Space does not allow me to run through the entire discourse on the constitutional problem of believing the federal government is supposed to handle “the border,” but it is essential to spell out matters of extreme importance.

First, as I noted in more detail last week for MRCTV, the Founders left the matter of immigration to the states. The word “immigration” does not appear in the US Constitution. Many contemporary Americans see the power over naturalization that is granted to Congress in Article One, Section Eight, of the Constitution and conflate it with a power over immigration.

In his 1798 Kentucky Resolution Four, Thomas Jefferson reminded his contemporaries that the power to handle their immigration policies lay with the states. James Madison also made the same point.

In 1869, when Texas entered the union, the state constitution included a Bureau of Immigration, and it was not until an errant Supreme Court ruling in a case called “Chy Lung v Freeman” that a group of corrupt “justices” made-up a federal “power” over immigration.
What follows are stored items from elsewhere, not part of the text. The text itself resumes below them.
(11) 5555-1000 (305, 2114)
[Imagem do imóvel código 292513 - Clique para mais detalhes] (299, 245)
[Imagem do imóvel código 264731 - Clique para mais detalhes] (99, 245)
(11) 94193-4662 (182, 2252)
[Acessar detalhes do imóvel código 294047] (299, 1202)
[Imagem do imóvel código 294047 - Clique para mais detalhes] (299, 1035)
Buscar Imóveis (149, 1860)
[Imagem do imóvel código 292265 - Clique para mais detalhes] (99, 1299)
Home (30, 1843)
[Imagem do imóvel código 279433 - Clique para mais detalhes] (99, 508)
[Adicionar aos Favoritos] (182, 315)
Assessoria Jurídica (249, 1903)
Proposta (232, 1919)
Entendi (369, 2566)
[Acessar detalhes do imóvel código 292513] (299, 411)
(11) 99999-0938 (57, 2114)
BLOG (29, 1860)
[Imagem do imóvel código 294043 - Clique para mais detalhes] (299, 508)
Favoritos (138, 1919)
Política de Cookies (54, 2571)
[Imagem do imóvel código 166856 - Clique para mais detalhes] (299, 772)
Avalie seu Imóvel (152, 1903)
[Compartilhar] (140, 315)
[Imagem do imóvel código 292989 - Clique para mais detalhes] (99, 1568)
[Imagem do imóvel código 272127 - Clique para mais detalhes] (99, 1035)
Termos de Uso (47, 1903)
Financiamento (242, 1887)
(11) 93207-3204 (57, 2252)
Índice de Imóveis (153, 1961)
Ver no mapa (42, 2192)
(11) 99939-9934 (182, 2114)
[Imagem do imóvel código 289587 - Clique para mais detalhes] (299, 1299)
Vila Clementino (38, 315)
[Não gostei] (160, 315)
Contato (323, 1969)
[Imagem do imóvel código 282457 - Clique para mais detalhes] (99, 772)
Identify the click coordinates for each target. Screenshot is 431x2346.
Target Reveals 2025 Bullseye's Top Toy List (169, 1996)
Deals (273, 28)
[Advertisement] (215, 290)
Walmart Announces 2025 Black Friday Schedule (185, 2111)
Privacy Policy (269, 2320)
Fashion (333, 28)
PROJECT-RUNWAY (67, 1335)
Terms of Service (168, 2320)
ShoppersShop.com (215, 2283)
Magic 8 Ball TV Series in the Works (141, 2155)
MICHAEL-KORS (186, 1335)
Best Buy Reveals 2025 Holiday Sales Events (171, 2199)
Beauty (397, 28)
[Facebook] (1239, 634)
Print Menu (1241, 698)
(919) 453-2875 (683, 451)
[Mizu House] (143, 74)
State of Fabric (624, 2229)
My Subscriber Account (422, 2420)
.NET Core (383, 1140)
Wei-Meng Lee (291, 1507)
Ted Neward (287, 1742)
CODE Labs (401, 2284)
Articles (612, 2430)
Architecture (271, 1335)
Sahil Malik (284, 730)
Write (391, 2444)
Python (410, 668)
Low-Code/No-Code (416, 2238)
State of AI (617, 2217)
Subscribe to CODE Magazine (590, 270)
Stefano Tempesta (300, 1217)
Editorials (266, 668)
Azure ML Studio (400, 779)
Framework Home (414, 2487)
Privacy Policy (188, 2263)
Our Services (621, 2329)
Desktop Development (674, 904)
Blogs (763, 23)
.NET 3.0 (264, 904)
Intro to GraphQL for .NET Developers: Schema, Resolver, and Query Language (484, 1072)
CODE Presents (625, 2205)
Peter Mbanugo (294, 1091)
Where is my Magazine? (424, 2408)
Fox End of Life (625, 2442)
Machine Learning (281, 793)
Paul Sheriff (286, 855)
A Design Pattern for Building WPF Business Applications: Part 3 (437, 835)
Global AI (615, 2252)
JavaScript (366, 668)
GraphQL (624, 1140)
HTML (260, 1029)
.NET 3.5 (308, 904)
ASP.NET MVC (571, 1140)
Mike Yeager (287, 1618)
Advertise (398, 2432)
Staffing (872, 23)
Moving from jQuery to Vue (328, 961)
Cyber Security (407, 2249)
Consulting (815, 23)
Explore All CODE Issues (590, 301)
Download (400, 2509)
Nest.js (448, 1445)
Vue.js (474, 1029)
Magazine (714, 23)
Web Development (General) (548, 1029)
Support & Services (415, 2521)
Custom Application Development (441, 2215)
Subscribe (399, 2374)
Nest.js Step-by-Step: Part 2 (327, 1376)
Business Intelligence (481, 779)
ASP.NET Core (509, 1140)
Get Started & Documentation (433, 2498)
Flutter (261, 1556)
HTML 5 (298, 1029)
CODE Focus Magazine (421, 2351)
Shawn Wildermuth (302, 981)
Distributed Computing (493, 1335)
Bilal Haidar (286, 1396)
The fight over that “one size must fit all” centralized power has raged ever since, and this new, leftist-majority decision allowing the feds literally to work AGAINST the constitutionally reserved purview of the Texas government merely shows us its most immediate, extreme manifestation.

Related: SCOTUS Inexplicably Re-Opens Texas Border Fence to Flood of Illegal Immigrants

It also reminds us of the warning about the Supreme Court that Robert Yates offered in 1788. Writing as “Brutus,” the wise “Anti-Federalist” (the term used for patriots who actually favored real federalism over the centralizing move by Alexander Hamilton and his allies to gather more power in the hands of the central US government under the Constitution) predicted: “…the supreme court under this constitution would be exalted above all other power in the government, and subject to no control.”

Exactly, and by extension, the federal government players who appoint those “justices” typically see the Supreme Court facilitate a continual expansion of central government power over our lives.

The patterns and pageantry of their offices, the titles and trappings of the court and the Congress, and the Presidency, are worthless. They are the ingredients of a thin, synthetic gruel no different than the “Victory Gin” Winston Smith drank as he embraced Big Brother. And in order to restore sense and constitutionality, we must break free from the mental prison in which decisions like this have caged us.

Texas’ government has the power to disregard this decision, to nullify it.

We will watch to see what the state government and Governor Abbott do.